I was about to protest but having been shown my lack of experience in one matter I was a little subdued.
As we rode back, he talked about the various dynasties and he glowed with a kind of inner radiance. I could have listened entranced for hours.
“This Woman Supreme idea at the moment is absorbing,” he said. “You are doing very well, but you’ll grow tired of it.”
“If you mean carrying on as my husband intended me to I can assure you I won’t.”
“You could always have a say in how everything was run. But won’t there be times when family matters take over?”
“My son’s education you mean?”
“That, of course, but if you were to marry again…”
I was silent.
“You are young and attractive. There will be offers. After all you yourself have a good deal to offer. You are a woman of substance.”
“Quite a good catch, in fact,” I said.
“There must be some who are aware of it.”
“So I am bait for the fortune hunters?”
“I’ll swear there are one or two who would be delighted to take charge of your interests.”
“Perhaps, and they will find that I intend to keep charge of these myself.”
“You should marry,” he said gently. “But be careful, be wary before you take a hasty step in that direction.”
“I promise you I shall be very wary.”
He leaned towards me suddenly and laid his hand on mine.
Then he withdrew it sharply.
“If at any time you need my help on any matter,” he said, “I shall be glad to give it.”
“Thank you.”
When he helped me from my horse I fancied he held me a little longer than was necessary; our eyes met briefly; his gaze had lost its coldness.
Later the Chou piece arrived at the house. It was addressed to me and when I saw what it was I went to Adam and told him that there had been a mistake. The piece he had ordered to be sent to him had come to me.
He smiled at me. “It’s no mistake. It was for you.”
“But you bought it.”
“True and now it’s yours. A gift from me.”
“Adam!” I cried. “But it’s so beautiful!”
“I should not want to give you something you did not think desirable.”
I turned away. I felt a new emotion.
He said quietly: “I’m glad it pleases you.”
And I knew suddenly that there were three men who wished to marry me.
Joliffe who had said so vehemently, Toby who had shown me through his devotion, and now Adam who had told me so with a Chou figure.
I had the hazy impression that the house was laughing at me. Three men indeed! The answer is not hard to find. You are by no means old. You are moderately attractive and you are very rich.
With all the practical matters which had had to be settled since Sylvester’s death I had not at first thought so much about the house; then suddenly the realization that I was the owner of The House of a Thousand Lanterns began to obsess me.
I went from room to room. I liked to be alone, to shut myself in, to brood, to ask myself if it was true that these strange emotions which the place aroused in me had grown out of my imagination. How easy it was to believe that a house such as this was a living thing, that it was saying something to me.

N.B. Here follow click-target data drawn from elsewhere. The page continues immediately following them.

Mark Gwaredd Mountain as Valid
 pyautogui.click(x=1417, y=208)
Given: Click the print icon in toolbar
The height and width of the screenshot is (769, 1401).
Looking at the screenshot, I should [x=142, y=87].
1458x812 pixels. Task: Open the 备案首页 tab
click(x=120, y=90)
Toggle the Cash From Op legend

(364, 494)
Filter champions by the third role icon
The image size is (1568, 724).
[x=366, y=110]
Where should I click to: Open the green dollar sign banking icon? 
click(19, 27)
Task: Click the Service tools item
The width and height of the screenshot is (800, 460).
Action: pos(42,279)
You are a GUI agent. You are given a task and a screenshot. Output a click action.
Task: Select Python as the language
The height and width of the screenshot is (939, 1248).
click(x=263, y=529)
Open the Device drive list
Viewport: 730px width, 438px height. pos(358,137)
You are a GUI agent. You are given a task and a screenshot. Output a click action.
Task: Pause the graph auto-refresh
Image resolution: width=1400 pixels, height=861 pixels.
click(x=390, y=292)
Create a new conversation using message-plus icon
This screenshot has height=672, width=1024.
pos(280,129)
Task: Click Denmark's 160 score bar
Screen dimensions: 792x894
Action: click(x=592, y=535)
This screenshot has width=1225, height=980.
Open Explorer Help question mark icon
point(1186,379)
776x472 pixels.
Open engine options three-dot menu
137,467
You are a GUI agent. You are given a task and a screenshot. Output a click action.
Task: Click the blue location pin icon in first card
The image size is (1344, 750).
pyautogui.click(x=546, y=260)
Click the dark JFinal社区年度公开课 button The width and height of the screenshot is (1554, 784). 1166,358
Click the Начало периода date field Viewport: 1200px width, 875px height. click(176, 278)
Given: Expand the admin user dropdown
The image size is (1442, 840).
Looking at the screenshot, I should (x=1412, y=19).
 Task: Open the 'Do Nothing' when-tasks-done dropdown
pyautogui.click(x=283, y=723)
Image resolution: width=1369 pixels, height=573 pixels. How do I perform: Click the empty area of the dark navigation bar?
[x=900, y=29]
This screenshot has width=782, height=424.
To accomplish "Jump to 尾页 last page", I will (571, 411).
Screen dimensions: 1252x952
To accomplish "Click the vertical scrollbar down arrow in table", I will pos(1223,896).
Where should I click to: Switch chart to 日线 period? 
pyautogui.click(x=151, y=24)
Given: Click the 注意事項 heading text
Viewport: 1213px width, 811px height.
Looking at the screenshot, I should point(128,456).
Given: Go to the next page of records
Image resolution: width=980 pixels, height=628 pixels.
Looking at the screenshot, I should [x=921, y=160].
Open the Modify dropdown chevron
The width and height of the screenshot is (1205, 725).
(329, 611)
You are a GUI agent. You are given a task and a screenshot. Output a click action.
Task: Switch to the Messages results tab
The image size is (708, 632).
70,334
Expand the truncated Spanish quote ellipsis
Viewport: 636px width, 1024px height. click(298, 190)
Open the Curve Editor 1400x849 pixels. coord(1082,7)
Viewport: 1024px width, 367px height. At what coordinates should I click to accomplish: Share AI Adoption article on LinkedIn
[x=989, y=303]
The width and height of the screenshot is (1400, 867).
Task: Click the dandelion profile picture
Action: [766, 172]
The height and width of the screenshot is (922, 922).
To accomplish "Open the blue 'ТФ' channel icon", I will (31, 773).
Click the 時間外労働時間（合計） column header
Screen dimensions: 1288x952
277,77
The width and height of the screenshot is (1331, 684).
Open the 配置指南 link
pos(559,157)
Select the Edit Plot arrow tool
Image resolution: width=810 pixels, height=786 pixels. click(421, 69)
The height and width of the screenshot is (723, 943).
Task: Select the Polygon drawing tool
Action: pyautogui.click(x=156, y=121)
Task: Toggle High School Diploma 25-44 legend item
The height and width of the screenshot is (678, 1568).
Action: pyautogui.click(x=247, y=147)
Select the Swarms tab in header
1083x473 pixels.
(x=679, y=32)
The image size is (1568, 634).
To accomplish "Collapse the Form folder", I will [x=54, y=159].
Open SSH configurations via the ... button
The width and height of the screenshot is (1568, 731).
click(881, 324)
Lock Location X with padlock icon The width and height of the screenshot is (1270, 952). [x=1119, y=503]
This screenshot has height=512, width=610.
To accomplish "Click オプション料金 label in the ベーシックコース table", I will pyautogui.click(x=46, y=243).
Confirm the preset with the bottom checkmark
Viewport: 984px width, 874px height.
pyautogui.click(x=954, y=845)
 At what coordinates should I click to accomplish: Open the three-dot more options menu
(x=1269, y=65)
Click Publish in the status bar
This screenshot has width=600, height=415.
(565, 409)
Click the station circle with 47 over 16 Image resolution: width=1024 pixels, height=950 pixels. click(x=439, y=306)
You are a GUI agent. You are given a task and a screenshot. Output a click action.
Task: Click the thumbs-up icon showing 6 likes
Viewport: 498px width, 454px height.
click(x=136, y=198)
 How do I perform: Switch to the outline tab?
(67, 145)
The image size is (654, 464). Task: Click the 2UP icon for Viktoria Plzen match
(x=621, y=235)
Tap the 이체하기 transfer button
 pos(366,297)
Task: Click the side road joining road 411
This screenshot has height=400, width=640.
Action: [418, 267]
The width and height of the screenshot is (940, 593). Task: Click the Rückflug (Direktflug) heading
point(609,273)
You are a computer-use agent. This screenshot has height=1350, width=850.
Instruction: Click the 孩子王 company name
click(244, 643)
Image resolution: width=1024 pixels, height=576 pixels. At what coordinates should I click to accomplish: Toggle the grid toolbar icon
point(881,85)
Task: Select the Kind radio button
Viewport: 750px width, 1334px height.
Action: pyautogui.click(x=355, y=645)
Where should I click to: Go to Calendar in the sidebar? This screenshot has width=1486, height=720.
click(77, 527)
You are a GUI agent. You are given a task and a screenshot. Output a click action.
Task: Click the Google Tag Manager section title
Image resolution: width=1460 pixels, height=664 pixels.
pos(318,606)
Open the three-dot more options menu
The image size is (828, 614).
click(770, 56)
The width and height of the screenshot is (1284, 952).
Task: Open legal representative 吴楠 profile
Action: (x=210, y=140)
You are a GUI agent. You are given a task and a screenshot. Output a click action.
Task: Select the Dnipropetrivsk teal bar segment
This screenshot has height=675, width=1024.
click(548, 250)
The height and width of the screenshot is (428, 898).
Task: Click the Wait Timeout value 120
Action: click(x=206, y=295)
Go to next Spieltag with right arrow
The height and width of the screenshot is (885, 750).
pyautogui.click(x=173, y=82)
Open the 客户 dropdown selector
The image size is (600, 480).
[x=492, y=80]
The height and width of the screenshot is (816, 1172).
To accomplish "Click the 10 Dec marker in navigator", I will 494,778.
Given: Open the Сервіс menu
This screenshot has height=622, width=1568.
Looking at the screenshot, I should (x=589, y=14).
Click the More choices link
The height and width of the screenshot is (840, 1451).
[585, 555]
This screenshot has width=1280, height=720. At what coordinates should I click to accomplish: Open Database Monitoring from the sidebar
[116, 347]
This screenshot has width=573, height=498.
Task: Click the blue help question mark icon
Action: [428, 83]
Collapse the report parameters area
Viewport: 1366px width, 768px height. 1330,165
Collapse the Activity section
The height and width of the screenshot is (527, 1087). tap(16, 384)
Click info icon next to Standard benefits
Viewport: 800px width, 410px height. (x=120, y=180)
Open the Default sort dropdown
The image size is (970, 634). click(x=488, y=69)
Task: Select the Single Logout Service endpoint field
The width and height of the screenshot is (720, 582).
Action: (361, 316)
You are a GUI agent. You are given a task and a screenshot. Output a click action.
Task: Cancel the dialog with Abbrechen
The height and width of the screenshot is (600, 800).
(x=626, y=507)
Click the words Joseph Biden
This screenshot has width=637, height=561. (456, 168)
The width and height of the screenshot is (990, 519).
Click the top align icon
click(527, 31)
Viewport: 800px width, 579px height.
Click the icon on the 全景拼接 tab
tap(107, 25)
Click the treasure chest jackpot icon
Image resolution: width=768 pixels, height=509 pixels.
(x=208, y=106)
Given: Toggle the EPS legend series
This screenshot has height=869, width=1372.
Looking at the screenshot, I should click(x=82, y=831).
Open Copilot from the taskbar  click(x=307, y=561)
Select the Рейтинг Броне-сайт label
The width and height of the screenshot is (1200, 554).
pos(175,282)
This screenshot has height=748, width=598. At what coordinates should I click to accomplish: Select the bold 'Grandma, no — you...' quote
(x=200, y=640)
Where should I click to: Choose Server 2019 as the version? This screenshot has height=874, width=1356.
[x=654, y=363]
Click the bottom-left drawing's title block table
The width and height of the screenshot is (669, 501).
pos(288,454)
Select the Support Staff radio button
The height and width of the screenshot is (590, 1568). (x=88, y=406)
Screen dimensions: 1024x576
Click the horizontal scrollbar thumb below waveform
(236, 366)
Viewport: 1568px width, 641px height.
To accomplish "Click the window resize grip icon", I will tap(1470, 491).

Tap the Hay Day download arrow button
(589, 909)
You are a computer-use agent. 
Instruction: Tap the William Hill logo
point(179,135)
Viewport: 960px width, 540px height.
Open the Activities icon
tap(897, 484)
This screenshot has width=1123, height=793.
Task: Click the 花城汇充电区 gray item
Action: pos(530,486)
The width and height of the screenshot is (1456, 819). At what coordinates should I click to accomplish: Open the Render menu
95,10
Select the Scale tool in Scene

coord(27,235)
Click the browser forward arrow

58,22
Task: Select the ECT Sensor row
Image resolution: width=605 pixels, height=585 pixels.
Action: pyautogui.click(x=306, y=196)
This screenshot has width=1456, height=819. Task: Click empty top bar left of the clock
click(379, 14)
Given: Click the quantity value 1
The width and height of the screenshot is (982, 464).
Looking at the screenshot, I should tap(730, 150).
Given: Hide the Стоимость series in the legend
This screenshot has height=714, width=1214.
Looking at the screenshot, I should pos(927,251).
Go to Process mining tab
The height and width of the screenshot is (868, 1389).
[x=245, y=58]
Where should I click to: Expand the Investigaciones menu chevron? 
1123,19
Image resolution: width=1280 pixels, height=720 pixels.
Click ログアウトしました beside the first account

I longed for Sylvester to be there, to talk to me as we used to. I missed him so much and found it impossible to stop grieving for him. I had relied on him. I was constantly wanting to ask his advice about some new discovery and longed to be able to talk to him about so many things. Sometimes I would wake from a hazy dream in which I was touching some article which had delighted me. I would be saying: “I must show this to Sylvester.” Then would come the sad realization that I could never show him anything again. Not my gratitude, my respect, my love… yes, I had loved him deeply.